= TASK GOAL =
Begin at the line that has "Task: Switch to the イベント tab" and stop after the line that has "Action: pyautogui.click(x=579, y=175)". Give those items again with "Screen dimensions" swapped for "Display size" and nothing else changed, leaving out the pictures.

= TASK INPUTS =
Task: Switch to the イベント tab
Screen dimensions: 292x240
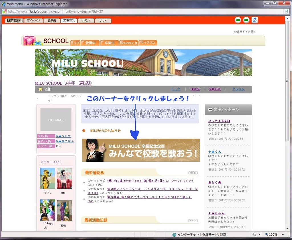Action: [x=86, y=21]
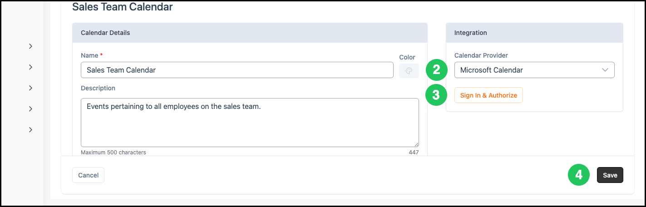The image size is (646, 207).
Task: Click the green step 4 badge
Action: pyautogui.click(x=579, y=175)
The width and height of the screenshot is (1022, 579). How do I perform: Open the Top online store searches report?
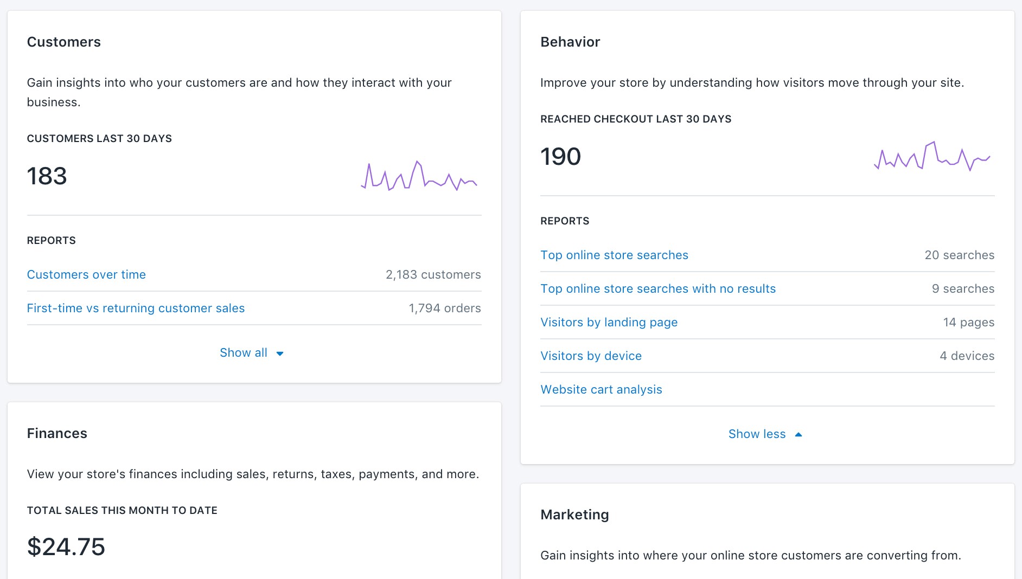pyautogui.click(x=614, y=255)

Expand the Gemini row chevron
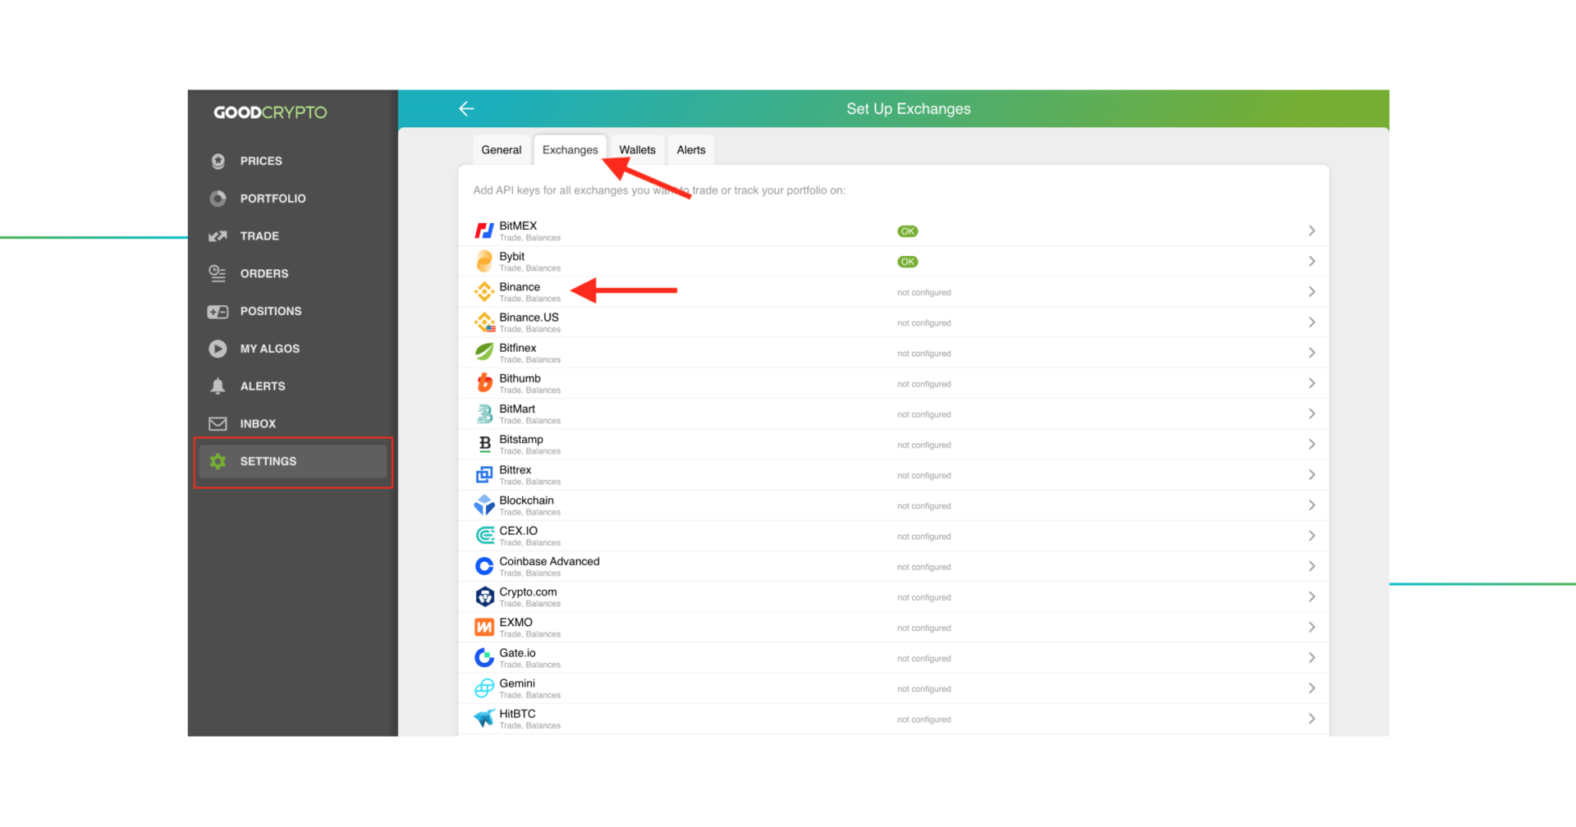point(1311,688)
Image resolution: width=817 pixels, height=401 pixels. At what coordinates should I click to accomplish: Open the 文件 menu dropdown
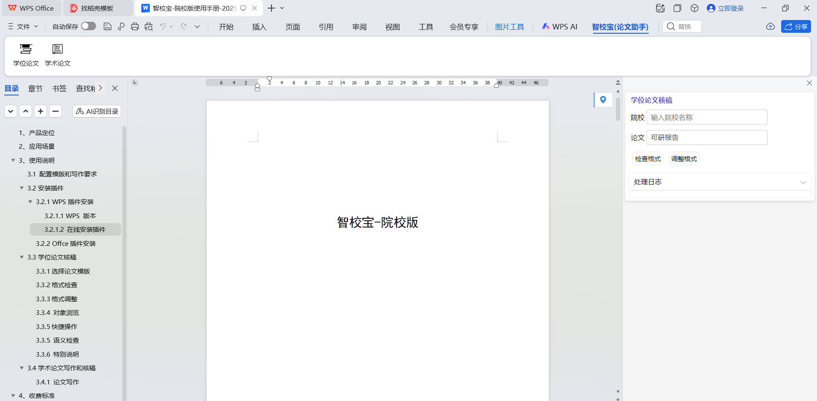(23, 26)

---

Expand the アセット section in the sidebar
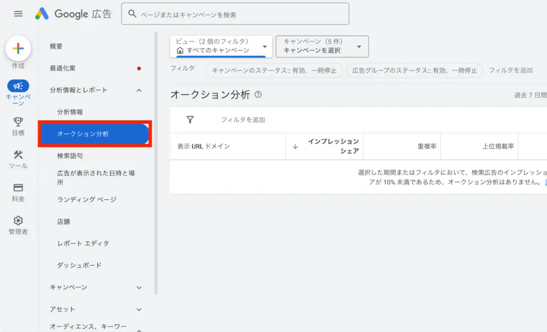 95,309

= FINISHED ANSWER =
Task: Switch to the イベント tab
Display size: 292x240
Action: [x=86, y=21]
The image size is (646, 207).
Task: Click the green step 4 badge
Action: pyautogui.click(x=579, y=175)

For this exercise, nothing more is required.